WHAT TO DO!!!! Should Judy reveal she is a doctor and come to the aid of the passengers who are becoming sick??? Not our Judy!! Screw the Hippocratic Oath! Let’s get off this damn ship! So Judy and the two heroes plan their escape when the ship docks at a small village. They have to sneak off the ship because there is a cholera epidemic in the village so passengers can’t disembark! (Talk about the headache and upset stomach dilemna….plague or cholera, maybe even both!) Quietly, Judy prepares. She takes some quinine, lots of money, and dresses in her prettiest outfit with silk stockings and lovely dancing slippers. Then they hail a passing canoe and climb aboard, only to be discovered by Mrs. Mardick. Afraid she will blow the whistle on their escape and thwart them (neat word, thwart), they force her into the canoe. Didn’t think to tie her up and stuff her in a life boat where she would be discovered the next morning. Nope, much better to bring her along.

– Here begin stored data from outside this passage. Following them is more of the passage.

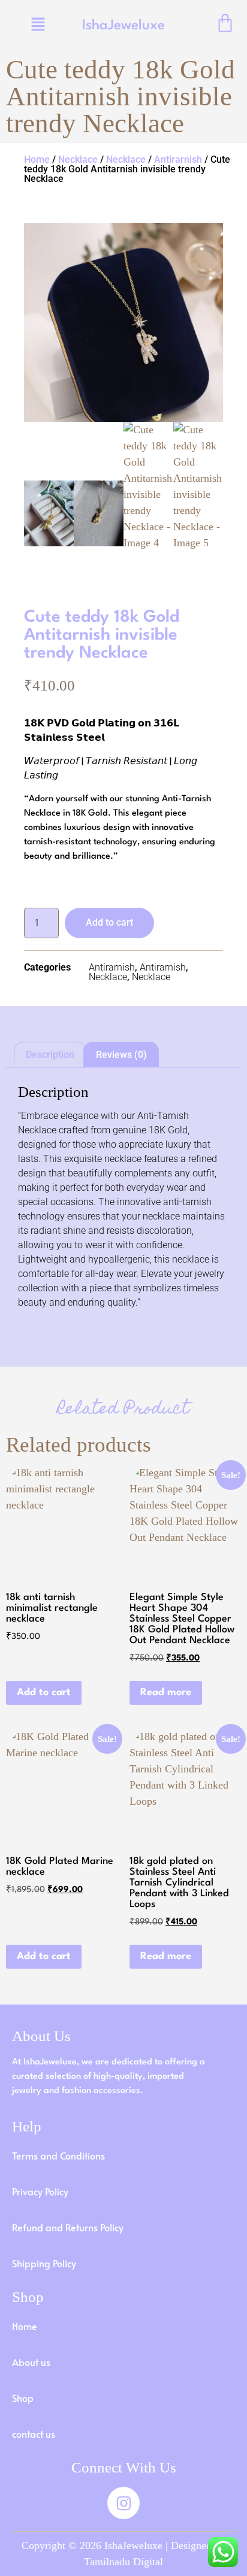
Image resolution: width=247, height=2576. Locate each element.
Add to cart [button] (44, 1692)
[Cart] (225, 23)
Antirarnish (178, 159)
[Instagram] (123, 2503)
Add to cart (109, 922)
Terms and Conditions (58, 2155)
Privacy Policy (40, 2191)
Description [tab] (50, 1054)
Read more (165, 1692)
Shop (23, 2397)
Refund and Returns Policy (67, 2227)
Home (37, 159)
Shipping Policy (44, 2263)
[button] (38, 25)
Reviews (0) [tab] (121, 1054)
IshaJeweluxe (123, 26)
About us (31, 2361)
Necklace (78, 159)
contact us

THE VILLAGE The plan was to hire a fishing boat to sail up the coast 30 miles to a port where they can get connections to Europe. They will be on their way home before their passenger ship gets out of quarantine. Now they face their first major obstacle. The village fishermen won’t sail them up the coast because they are “fighting” with the fishermen up the coast. Now, considering this is a very, very poor village and that our heroes’ pockets are stuffed with money, wouldn’t it be sensible to “rent” or even “buy” one of the little fishing boats? It would probably be more money than the villagers saw in a lifetime and both Judy and Stewart are world-class sailors.. Noooo… There would be no novel if this happened. Instead, they hire a guide who speaks a sort of English and head into the jungle!!!!! Let me stress, THERE IS NO REASON TO HEAD INTO THE JUNGLE!!! So our six adventurers.. ..Deotlan the faithful Indian companion, the faithful guide and his beautiful native girlfriend Wan Nau……and our four Europeans head into the deep, dark, dank, dim, dismal, damp and dangerous jungle. (Guess which two do not survive, bearing in mind that “white is right”.)